Les bâtiments abandonnés ou les appartements et locaux abandonnés posent une autre question, c’est celle de leur connaissance. J’aimerai introduire ici un interrogé sous le pseudo de Thomas Vauban. C’est un explorateur urbain qui a une expérience du squat et qui a notamment participé à ouvrir les squats pour accueillir les exilés à partir du printemps 2018. Nous le retrouverons tout au long du mémoire. Nous avons discuté ensemble notamment de comment lui trouvait des endroits abandonnés habitables, de comment la mairie avait connaissance de ses propres propriétés abandonnées. Si ces questions font sens avec les bâtiments abandonnés, nous en parlerons cependant au chapitre 2 et au chapitre 4. Cependant il est à mentionner que les ouvertures et expulsions répétées et médiatisées à Nantes de bâtiments vides pour accueillir des exilés dans l’incapacité de se loger ailleurs à cause de la trop faible proposition de ogements d’urgence faite par les pouvoirs publics depuis le printemps 2018, ont permis entre autre de mettre sur la table le fait que beaucoup de volume habitable était inoccupé.
Une seule échelle ne suffit donc pas pour analyser les formes de vacuité. Selon les échelles, elles n’ont pas le même sens. La métropole, inscrite dans son enjeu du grand territoire, a produit des infrastructures au fur et à mesure de son développement qui sont des systèmes techniques à l’échelle de la ville, notamment liées à la mobilité et aux industries. Ces infrastructures génèrent des limites physiques et légales fortes et des interstices vacants liés à ces limites. La désindustrialisation, par l’abandon des infrastructures industrielles a elle aussi produits zones délaissées qui ont pour différence d’attester de l’activité passée. Ensuite, l’échelle des lieux permet premièrement de considérer les friches comme des espaces inclus dans des limites définies par des projections communes que les habitants font dessus. Spatialement ces friches ont des compositions différentes, ce qui participe à leur donner une identité. Enfin, les bâtiments abandonnés peuvent être appelés également des friches mais leurs limites et leur composition spatiale sont complètement différents. Ils ont des limites physiques plus fortes, leur présence est plus concentrée en centre-ville, et ils ont une valeur foncière qui en font l’objet d’enjeux économiques plus forts et ils supportent beaucoup moins bien le passage du temps. Ils peuvent cependant pour diverses raisons comme un litige juridique, une spéculation immobilière ou une mise en attente avant d’être réhabilités, rester bloqués dans leur état de vacance. Sur le prochain chapitre, nous nous pencherons sur une échelle bien plus subjective, celle de l’expérience de l’exploration de la ville, et par extension la pratique
Depuis que l’on revendiqua le droit de jouir de la ville contemporaine de l’exploration des endroits abandonnés.

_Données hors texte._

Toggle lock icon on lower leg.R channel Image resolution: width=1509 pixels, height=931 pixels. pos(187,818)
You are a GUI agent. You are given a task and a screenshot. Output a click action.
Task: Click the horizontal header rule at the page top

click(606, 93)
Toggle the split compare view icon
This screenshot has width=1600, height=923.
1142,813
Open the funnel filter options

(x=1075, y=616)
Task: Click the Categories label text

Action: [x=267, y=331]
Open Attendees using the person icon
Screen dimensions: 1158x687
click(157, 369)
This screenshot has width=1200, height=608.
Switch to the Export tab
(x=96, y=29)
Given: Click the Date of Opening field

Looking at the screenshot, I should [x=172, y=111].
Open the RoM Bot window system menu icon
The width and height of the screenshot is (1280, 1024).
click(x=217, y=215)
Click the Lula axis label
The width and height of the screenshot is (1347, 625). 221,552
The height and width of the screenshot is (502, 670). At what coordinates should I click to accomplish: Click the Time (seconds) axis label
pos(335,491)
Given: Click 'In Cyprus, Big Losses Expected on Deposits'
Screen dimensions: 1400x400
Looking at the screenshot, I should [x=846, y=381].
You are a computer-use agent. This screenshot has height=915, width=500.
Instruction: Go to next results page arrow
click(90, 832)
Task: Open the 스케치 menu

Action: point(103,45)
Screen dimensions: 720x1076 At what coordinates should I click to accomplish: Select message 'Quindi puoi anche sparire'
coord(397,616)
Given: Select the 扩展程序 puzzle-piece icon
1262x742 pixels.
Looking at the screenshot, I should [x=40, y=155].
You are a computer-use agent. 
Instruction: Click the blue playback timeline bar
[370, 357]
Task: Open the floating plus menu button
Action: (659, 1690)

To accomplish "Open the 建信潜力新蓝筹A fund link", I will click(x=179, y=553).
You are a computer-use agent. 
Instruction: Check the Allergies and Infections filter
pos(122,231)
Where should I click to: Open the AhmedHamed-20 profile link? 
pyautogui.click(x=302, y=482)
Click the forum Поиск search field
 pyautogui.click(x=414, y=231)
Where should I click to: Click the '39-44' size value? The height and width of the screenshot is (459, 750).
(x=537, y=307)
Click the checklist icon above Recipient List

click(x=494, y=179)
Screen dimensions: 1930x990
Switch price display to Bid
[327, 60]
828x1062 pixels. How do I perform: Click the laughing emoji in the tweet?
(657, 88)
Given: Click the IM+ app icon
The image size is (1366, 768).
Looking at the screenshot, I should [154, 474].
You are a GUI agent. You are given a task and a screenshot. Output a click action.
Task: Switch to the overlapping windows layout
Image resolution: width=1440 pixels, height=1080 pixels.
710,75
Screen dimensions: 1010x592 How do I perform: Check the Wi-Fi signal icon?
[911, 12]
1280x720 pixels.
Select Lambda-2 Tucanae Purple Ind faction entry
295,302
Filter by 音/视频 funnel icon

Les arpenteurs, la flânerie, la dérive, le vagabondage et l’exploration urbaine ne sont pas seulement des pratiques qui semblent avoir en commun la vision de la ville comme un terrain d’exploration, Ce sont des pratiques datées, qui correspondent à des contextes historiques différents et qui construisent une idée à travers ces époques. Cette idée est celle de la marche comme but premier, non subordonné à un besoin de circulation, d’événement ou d’habitat.
Pour comprendre la ville comme territoire d’exploration, il faut d’abord interroger l’origine de la liberté dont bénéficie le citadin contemporain. Pierre Sansot, dans Poétique de la ville, parle de la désacralisation de la ville. Elle commence lorsque la cité grecque évolue vers une gouvernance qui s’affranchit du pouvoir royal et aristocratique par les réformes de l’athénien Clysthène. Il est le premier à fonder les bases de la démocratie grecque et donc à donner à chaque individu reconnu comme un citoyen dans la cité, signifiant que l’on écarte les esclaves, et les étrangers, des droits et devoirs selon le statut de ce même citoyen.
Les femmes par exemple n’avaient de rôle que dans la citoyenneté religieuse.
Malgré cette inégalité par rapport à la citoyenneté judiciaire et politique qui sont les pouvoirs de décision, la ville commence à se gouverner par elle-même et par ce fait, désacralise les endroits du pouvoir et du public qui s’ouvrent à l’extérieur et mutent en espaces de publicité. Les citoyens deviennent la partie des citadins participants à la vie de la cité, de la ville. Chacun est donc libre d’aller à sa guise et peut se revendiquer de la cité parce qu’il participe à sa gestion. De cette naissance démocratique provient certainement le sentiment d’appartenance à la ville et ses questions que peuvent ressentir les habitants de cette même ville.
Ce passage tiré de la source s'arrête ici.